Avec cinq autres établissements publics de recherche (IRSTEA,CIRAD, IFREMER, INRA et IRD), le BRGM est opérateur de l’État au titre du programme 172 de la LOLF. Le BRGM reçoit également des subventions (SCSP) du programme 181, notamment pour ses activités Appui aux politiques publiques et Après-Mine.

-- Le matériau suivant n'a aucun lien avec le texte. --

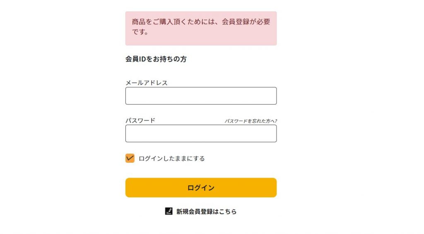424x234 pixels.
Task: Submit the form with the ログイン button
Action: pos(201,188)
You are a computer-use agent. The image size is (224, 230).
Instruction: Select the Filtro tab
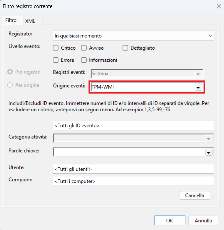11,20
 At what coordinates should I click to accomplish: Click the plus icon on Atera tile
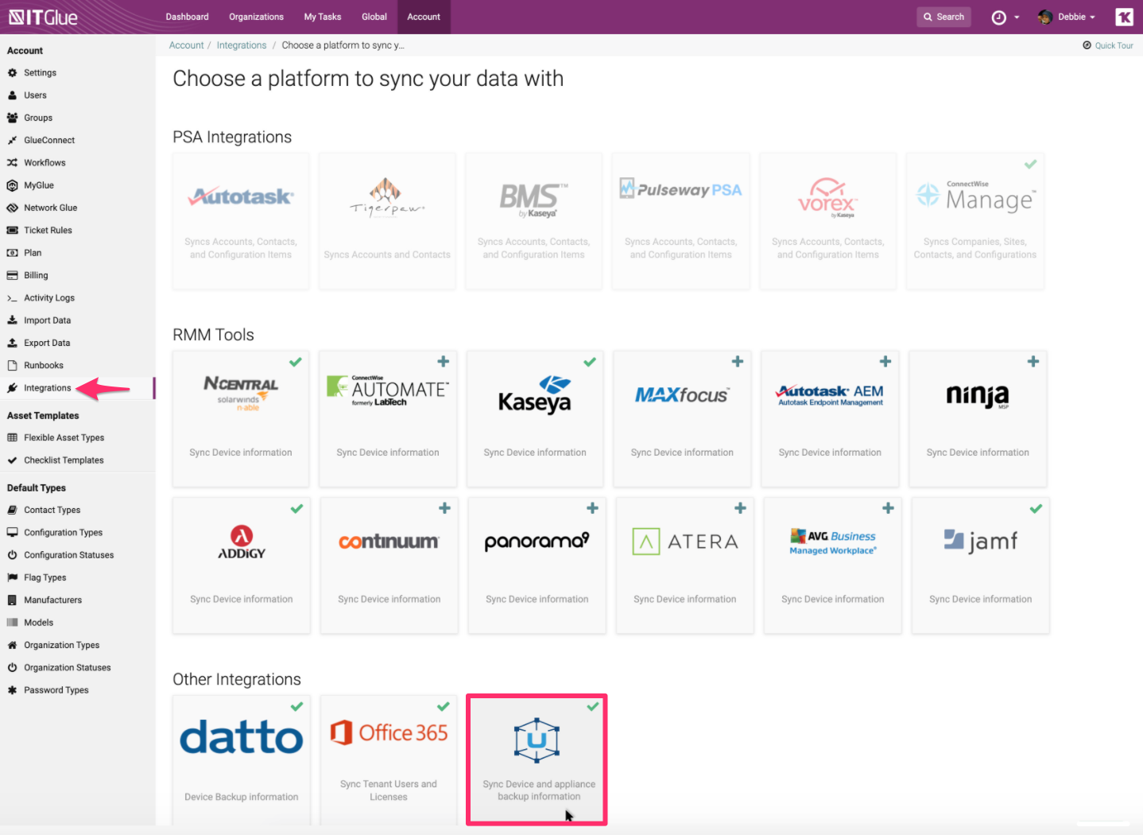(740, 508)
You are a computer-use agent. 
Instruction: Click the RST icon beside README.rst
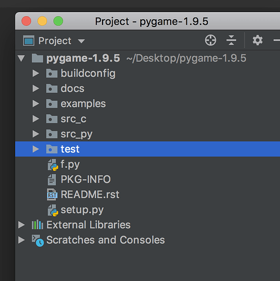coord(52,195)

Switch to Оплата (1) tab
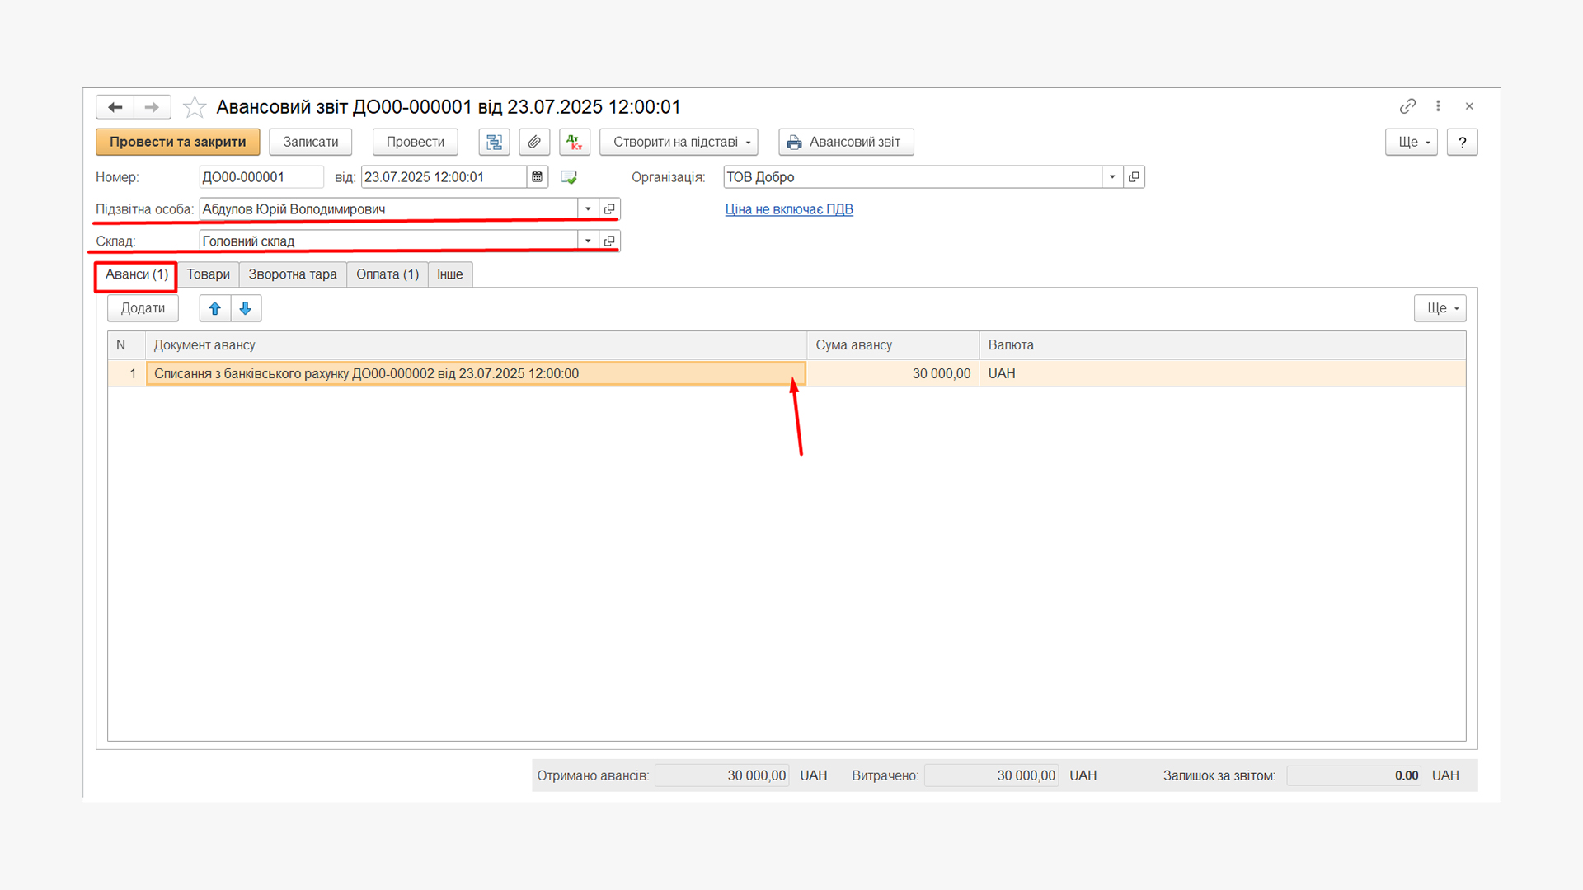point(388,274)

Évolution des produits et des charges totales

Entre 2016 et 2017, la répartition des produits entre les lignes « subventions d’exploitation » et « chiffre d’affaires » subit des transferts du fait de la qualification désormais en subventions alors qu’elles étaient précédemment affectées en conventions signées, notamment avec les collectivités ou les agences.
Le BRGM a mis en place un plan d’actions : réforme du pilotage de l’activité, priorité aux projets cofinancés, amélioration de l’outil de gestion budgétaire… Les actions conduites doivent amener progressivement l’établissement à retrouver un résultat bénéficiaire.